Additional National Insurance Contributions for employees and an increase in corporate and dividend tax

From April 2022, the UK Government plans to create a new social care levy which will see UK-wide tax and National Insurance Contribution (NICs) increases. There will be a 1.25% increase in NICs on earned income, with dividend tax rates also increasing by 1.25%. The money raised will be ringfenced for health and social care costs.

The levy will be a new tax and separate from NICs, but it will take some time for HMRC to update their IT systems. Initially the funds will be raised by increasing the NICs rates. Once HMRC systems have been updated, a new surcharge of 1.25% will replace the increase in NICs rates and will also apply to those working above State Pension age of 67.

How much extra employees have to pay?

The Health and Social Care Levy will apply to employees and employers liable for Class 1 NICs and to self-employed individuals liable for Class 4 NICs.

For an average basic rate employee earning £20,000 per annum, they will contribute an additional £130 a year. Meanwhile a typical higher rate employee earning £80,000 per annum will pay a further £880 a year.

The NIC increase will also apply to employers as well, who will pay an additional 1.25% in employer NIC’s from April 2022. Employers will have to pay the levy for employees earning above the Secondary Threshold of National Insurance, which is £8,840 in 2021-22. Existing reliefs will continue to apply for employers of apprentices under the age of 25, all employees under the age of 21, armed services veterans and new employees in Freeports from April 2022.

The Health and Social Care Levy will become a separate tax on earned income from April 2023 and NICs rates will then be reduced by the temporary increase.

Working pensioners over the age of 65 are currently exempt from NICs. However, from April 2023, working pensioners will also be required to pay their 1.25% contributions to the health and social care levy.

Dividend tax on shares is also set to rise:

Individuals who receive dividend income will face a higher tax bill as all rates of dividend tax will increase by 1.25% from April 2022.

The dividend tax is applicable on dividend income above the frozen £2,000 dividend allowance and above the £12,570 personal allowance. Dividends on assets held in ISAs are excluded from the dividend tax.
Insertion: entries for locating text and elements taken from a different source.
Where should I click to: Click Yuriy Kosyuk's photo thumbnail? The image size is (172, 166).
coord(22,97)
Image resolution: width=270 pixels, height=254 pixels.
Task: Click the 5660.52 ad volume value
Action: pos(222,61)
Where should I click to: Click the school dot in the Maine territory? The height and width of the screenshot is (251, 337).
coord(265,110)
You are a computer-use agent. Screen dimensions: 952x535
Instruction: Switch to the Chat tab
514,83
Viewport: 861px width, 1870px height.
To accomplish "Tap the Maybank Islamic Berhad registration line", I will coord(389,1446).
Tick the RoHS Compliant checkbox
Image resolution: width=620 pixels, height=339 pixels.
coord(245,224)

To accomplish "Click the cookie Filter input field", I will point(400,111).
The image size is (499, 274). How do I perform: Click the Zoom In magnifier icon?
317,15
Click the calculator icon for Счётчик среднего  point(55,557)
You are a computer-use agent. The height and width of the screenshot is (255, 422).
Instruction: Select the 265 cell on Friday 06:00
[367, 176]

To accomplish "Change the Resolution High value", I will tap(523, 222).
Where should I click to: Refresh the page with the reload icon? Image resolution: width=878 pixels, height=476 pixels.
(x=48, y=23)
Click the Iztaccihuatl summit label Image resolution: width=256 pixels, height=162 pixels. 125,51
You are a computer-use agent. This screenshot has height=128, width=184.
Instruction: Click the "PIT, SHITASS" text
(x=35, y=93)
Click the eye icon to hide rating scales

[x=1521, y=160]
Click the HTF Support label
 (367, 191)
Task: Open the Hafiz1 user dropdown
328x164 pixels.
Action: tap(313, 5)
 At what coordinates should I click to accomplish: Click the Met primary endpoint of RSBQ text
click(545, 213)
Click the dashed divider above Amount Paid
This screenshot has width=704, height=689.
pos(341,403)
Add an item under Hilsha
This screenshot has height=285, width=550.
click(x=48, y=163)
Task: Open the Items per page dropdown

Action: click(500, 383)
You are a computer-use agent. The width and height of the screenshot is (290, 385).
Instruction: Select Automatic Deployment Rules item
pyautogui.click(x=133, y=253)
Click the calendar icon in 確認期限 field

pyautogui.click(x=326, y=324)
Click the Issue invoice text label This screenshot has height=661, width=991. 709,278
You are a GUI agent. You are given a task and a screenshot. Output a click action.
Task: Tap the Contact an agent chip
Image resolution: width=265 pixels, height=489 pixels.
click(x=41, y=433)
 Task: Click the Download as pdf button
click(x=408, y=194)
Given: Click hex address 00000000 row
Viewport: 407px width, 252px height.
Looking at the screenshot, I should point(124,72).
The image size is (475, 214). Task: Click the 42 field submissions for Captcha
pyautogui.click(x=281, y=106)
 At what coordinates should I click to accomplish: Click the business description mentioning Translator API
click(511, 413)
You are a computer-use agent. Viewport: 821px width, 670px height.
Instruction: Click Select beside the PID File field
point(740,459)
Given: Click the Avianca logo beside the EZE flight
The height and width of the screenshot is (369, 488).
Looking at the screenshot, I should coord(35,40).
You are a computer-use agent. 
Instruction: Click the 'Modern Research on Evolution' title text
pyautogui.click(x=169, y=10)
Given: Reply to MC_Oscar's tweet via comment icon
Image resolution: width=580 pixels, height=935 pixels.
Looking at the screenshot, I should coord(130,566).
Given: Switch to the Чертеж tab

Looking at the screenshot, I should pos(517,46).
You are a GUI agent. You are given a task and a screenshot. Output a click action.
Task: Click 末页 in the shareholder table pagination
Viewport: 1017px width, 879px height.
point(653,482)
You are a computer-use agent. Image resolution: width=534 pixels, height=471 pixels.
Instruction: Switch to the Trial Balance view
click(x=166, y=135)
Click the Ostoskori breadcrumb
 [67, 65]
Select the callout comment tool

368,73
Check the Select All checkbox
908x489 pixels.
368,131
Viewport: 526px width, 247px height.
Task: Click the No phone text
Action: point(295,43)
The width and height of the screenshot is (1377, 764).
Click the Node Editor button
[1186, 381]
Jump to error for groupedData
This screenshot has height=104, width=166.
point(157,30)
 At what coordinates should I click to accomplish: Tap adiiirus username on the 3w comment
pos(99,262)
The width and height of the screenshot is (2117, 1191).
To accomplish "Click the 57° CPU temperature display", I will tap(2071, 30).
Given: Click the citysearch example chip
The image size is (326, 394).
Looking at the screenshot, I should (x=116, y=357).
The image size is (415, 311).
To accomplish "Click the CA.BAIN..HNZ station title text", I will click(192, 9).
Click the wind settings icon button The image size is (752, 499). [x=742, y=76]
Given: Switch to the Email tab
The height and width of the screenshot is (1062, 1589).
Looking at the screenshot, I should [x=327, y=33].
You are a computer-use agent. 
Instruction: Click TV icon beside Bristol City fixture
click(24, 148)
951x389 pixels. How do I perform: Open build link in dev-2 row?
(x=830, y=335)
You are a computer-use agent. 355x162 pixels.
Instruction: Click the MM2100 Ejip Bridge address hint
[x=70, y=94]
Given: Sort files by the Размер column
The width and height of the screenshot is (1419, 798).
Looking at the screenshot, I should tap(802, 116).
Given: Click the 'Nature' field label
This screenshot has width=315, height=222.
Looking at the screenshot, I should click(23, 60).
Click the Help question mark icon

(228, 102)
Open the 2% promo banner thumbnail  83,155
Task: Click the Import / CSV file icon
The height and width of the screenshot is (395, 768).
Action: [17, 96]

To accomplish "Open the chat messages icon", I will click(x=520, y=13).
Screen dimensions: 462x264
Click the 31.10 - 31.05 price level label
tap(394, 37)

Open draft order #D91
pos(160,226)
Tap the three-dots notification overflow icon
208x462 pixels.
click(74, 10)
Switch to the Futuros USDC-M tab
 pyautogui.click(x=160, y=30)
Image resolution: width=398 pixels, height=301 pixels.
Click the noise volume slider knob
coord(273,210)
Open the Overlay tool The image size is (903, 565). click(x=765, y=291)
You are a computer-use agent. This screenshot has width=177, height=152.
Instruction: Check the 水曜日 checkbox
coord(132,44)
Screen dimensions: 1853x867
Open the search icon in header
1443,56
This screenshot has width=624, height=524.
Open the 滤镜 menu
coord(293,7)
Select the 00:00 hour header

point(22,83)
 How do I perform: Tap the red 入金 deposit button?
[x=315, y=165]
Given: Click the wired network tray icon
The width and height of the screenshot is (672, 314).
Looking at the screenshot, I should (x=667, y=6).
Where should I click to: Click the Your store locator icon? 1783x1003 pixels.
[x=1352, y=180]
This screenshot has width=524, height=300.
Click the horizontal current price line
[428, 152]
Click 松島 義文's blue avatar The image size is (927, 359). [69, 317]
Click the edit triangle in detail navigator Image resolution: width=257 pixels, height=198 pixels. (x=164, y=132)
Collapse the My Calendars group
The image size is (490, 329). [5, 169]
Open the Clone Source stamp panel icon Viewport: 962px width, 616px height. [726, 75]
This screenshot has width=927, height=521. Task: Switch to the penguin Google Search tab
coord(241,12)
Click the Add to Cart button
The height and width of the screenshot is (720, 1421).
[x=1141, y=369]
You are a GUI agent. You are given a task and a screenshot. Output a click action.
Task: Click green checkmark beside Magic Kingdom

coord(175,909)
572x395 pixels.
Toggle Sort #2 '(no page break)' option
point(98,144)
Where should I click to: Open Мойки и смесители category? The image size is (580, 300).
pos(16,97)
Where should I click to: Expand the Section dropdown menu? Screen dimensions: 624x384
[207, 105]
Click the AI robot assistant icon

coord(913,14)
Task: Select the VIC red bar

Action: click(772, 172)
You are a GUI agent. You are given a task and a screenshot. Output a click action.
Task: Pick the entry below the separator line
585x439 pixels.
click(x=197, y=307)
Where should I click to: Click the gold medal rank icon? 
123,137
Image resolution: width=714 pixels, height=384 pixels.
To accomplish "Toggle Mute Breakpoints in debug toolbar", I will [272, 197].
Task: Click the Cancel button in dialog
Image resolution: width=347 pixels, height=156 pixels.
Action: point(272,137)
From the 2022-23 tax year, basic rate dividend tax will be charged at 8.75% instead of 7.5% this year. Higher rate dividend taxpayers will be charged at 33.75% instead of 32.5% and additional rate dividend taxpayers will pay 39.35% instead of 38.1% respectively:

Many small business owners operating through limited companies will pay themselves a combination of a modest PAYE salary and the remainder in dividends. This tax increase on dividend income follows the announcement that Corporation Tax is also due to rise.

From April 2023, Corporation Tax is set to rise from 19% to 25%. The government will introduce a new Small Profits Rate of 19% for companies with annual profits of £50,000 or less and for companies with profits between £50,000 and £250,000, they will pay tax at the main rate of 25% reduced by a marginal relief providing a gradual increase in their tax rate.